Penjualan Mazda Naik 5% dibawah PT Eurokars Motor Indonesia


Ceriwis.info - Awal Februari menjadi pemindahan jaringan distribusi kendaraan Mazda dari PT Mazda Motor Indonesia (MMI) ke PT Eurokars Motor Indonesia (EMI) yang merupakan anak perusahaan dari Eurokars Group. 

Penunjukan oleh Mazda Motor Corporation (MMC) Jepang kepada PT Eurokars Motor Indonesia (EMI), sebagai APM telah diumumkan pada tanggal 14 Oktober 2016. Mereka menilai peralihan bisnis selama beberapa bulan terakhir telah berjalan baik dan sesuai dengan rencana.

Setelah masa peralihan, pemilik mobil Mazda akan tetap mendapatkan pelayanan dan dukungan purna jual. Sejalan dengan apa yang telah diumumkan sebelumnya, PT EMI akan bertanggung jawab atas semua proses penjualan kendaraan baru termasuk jaminan dari semua kendaraan Mazda, yang telah dijual oleh PT MMI sebelumnya. Pelanggan Mazda tidak perlu khawatir karena tidak ada perubahan dalam penjualan suku-cadang maupun ketersediaannya.

Pencinta Mazda bahkan akan mendapatkan lebih banyak pilihan melalui berbagai model dan produk baru. Rincian dari model dan produk baru yang akan datang dan waktu peluncurannya akan diumumkan pada waktunya oleh pihak PT EMI. 

"Selama beberapa bulan terakhir, PT EMI telah bekerja sama dengan semua jajaran dealer Mazda untuk menjamin kelangsungan bisnis dan peralihan yang baik.

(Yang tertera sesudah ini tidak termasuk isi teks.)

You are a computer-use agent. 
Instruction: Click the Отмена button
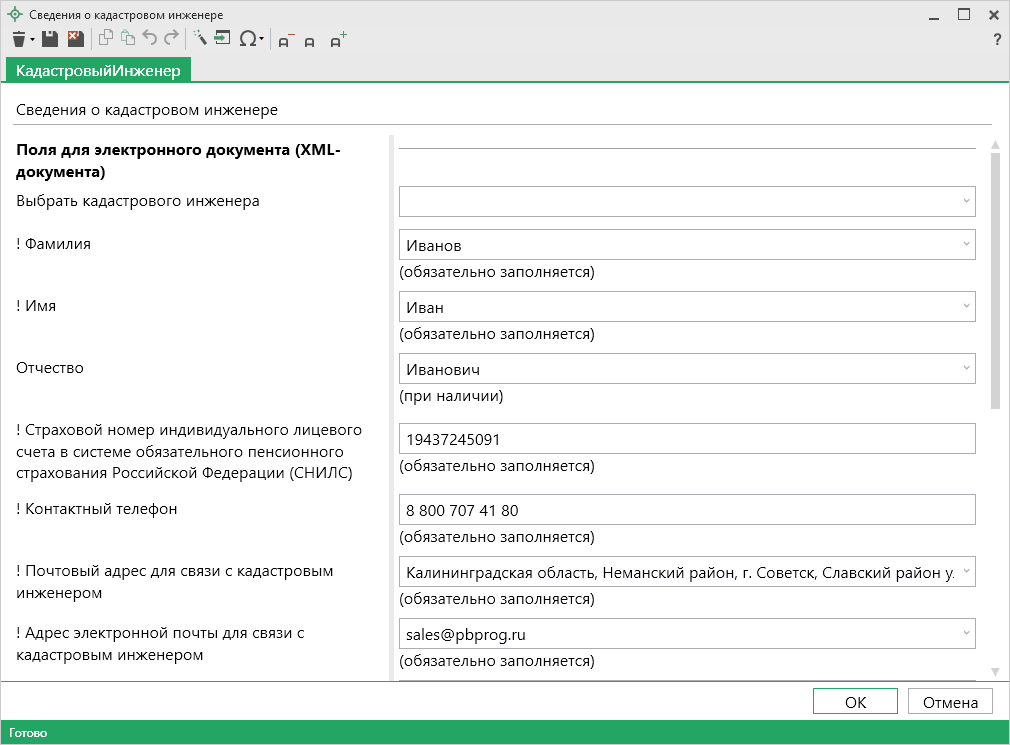pyautogui.click(x=949, y=702)
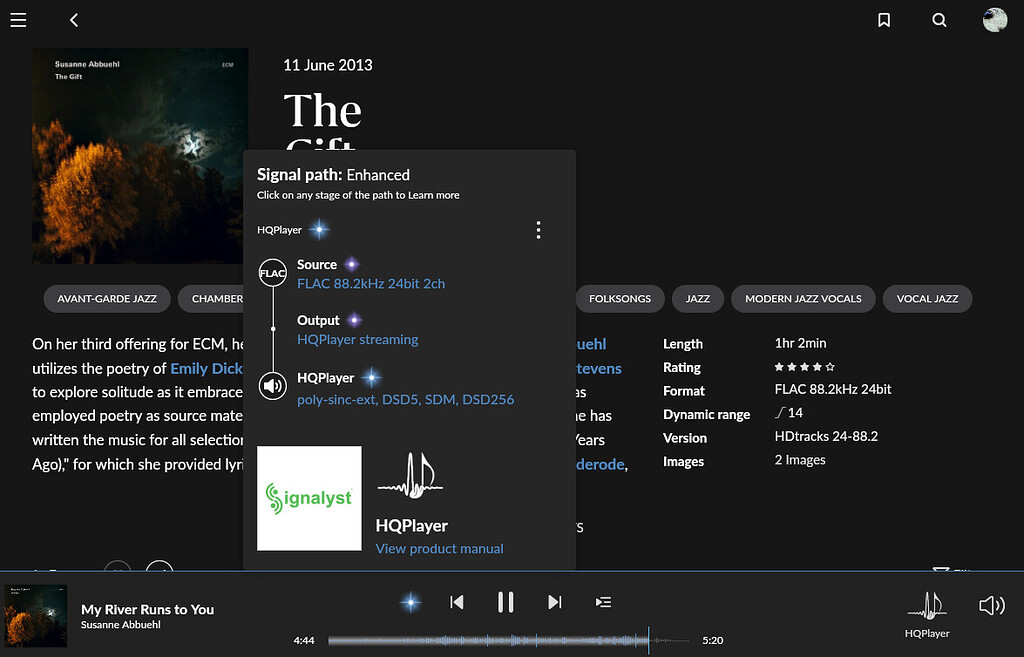The height and width of the screenshot is (657, 1024).
Task: Click the playback seek bar
Action: click(490, 640)
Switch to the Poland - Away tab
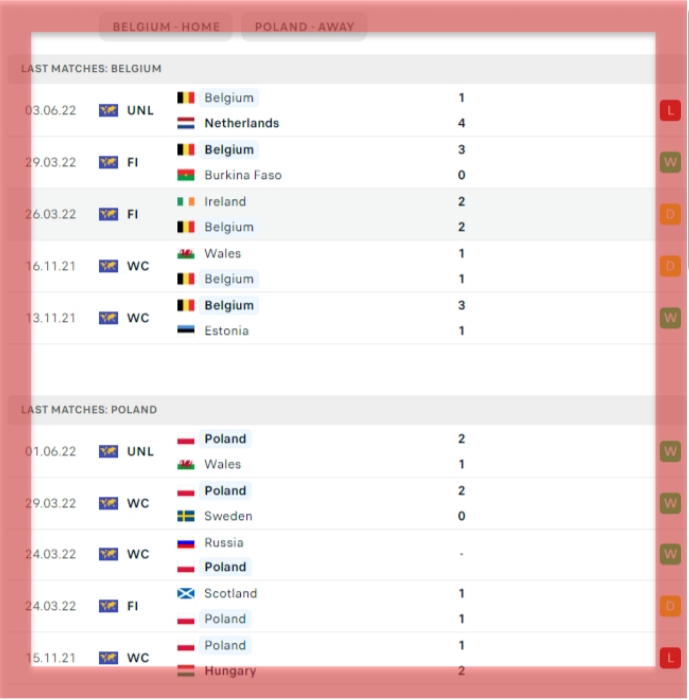The image size is (689, 700). (304, 27)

Bersamasama dengan jaringan dealer Mazda, kami akan terus mendorong pertumbuhan dan pangsa pasar kendaraan Mazda meningkatkan standar kinerja, memperkuat layanan purna jual, dan menciptakan pengalaman pelanggan yang mengesankan dari saat sebelum pembelian hingga kepemilikan di seluruh showroom Mazda di Indonesia. 

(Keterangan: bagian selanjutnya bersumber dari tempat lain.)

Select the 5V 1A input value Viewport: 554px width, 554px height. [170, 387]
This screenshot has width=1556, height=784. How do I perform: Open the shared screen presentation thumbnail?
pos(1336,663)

Kami berharap untuk terus mendapatkan dukungan dari semua pelanggan Mazda, mitra kerja dan para pemasok kami," tutur Karsono Kwee, Executive Chairman Eurokars Group.

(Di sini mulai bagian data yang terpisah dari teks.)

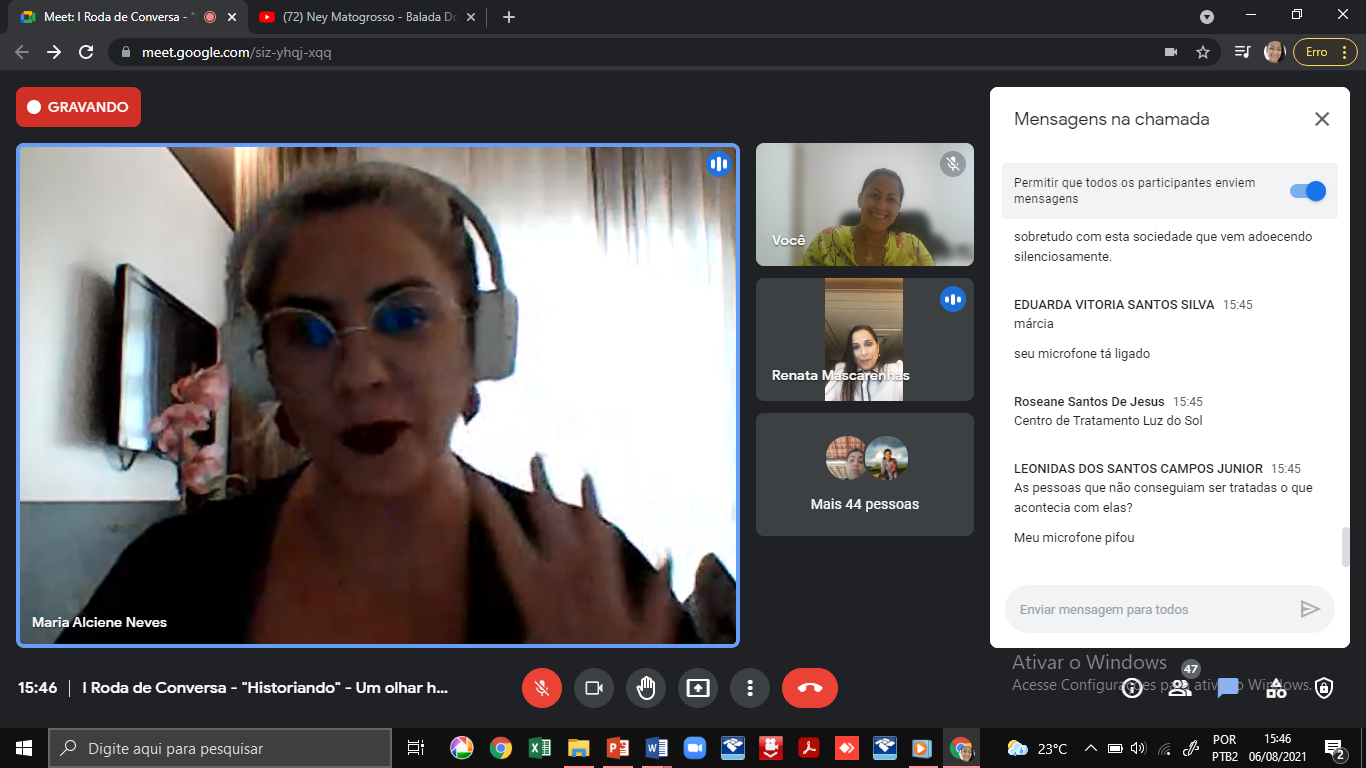Open a new browser tab

[509, 17]
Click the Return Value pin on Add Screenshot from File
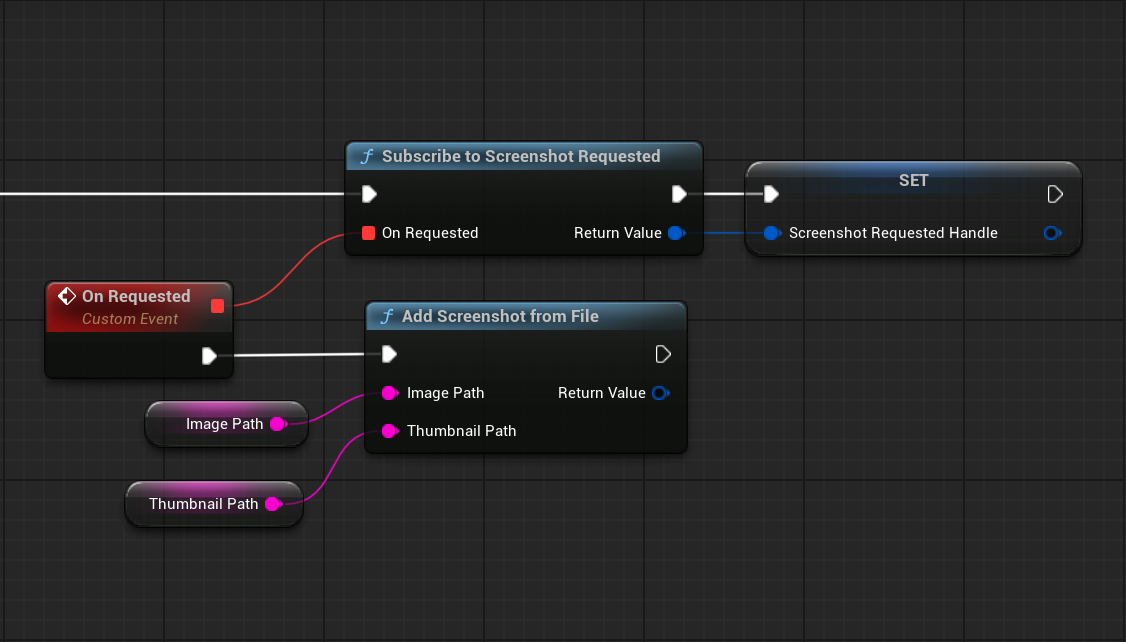 660,393
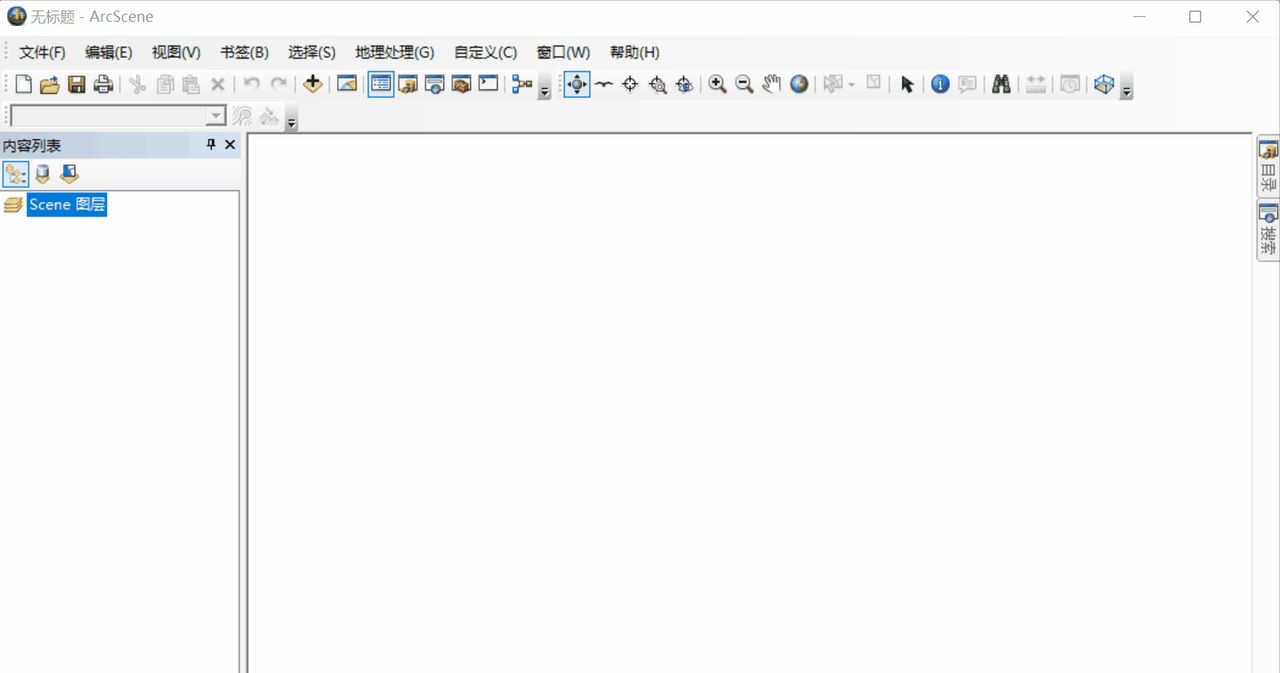The width and height of the screenshot is (1280, 673).
Task: Open the Find tool with binoculars icon
Action: tap(1001, 84)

Roy Arfandy, CEO PT Eurokars Motor Indonesia, mengatakan "Meskipun penurunan ekonomi yang terjadi secara global, perekonomian Indonesia telah tumbuh dengan kinerja yang solid dan terus membaik seperti yang ditunjukkan oleh kenaikan Produk Domestik Bruto (PDB) pada kuartal ketiga tahun 2016 sebesar 5,02%.